Thank you for such a lovely post Hurdity  :)

Obviously different approaches work better for different people. Being an analytical control freak it really helps me to use a diary to chart patterns and symptoms. But once I have updated it, I don't dwell on it anymore that day. But, in retrospect it has often proved both informative and reassuring.

If it does turn out that I took Microgynon all those years ago at university, then it will solve a mystery that has niggled at me ever since! I had always loved university life, was doing very well in my studies and newly in love with my DH, so why did I suddenly start suffering with intense anxiety and bouts of low mood???

I can clearly remember the moment it started, I was crossing campus to meet DH on a cold but sunny Sunday morning, when I felt a horrible surge of anxiety from nowhere.
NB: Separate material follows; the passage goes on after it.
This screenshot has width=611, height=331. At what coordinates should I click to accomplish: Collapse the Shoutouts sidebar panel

Anyway, thank you for your recommendation about differing methods for BCP absorption I will chat to my consultant in December.

I do appreciate it is difficult to understand how overwhelming extreme mood swings can be, and how debilitating they are. Two years ago I wouldn't have understood either. But the lows are so much worse than just 'feeling pretty fed up'. They really are. I have suffered with PMS all my life so am very familiar with feeling fed up and irritable once a month.
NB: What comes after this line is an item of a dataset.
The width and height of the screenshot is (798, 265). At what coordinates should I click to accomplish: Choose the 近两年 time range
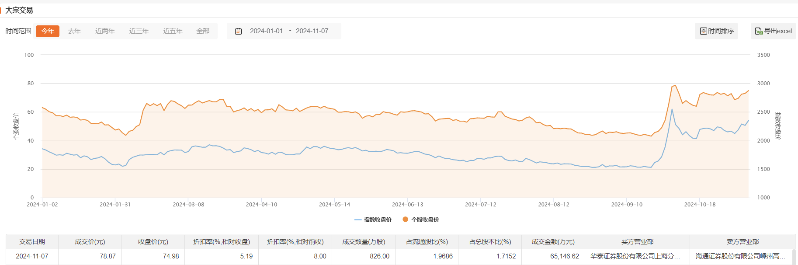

But my peri symptoms are a while other ball game entirely, much akin to what I had to deal with when I had severe PND years ago.

In a nutshell it is an utter lack of hope and joy, and all you feel is a wretched sense of doom and despair. Years ago I had a breast cancer scare. When my GP examined me and told me I needed an emergency clinic appointment I was immediately terrified and despairing. I left his surgery, came home and vomited through fear. I don't know if you can imagine what that feels like? But that awful sinking sensation of fear and despair is exactly the same as the hormonal anxiety and depression I get now.

So, it's really not something I can just shrug off with a 'can do' attitude, unfortunately. Believe if I could, I would.

But the flip side is that I also get lots of days when I feel really good and at peace with world.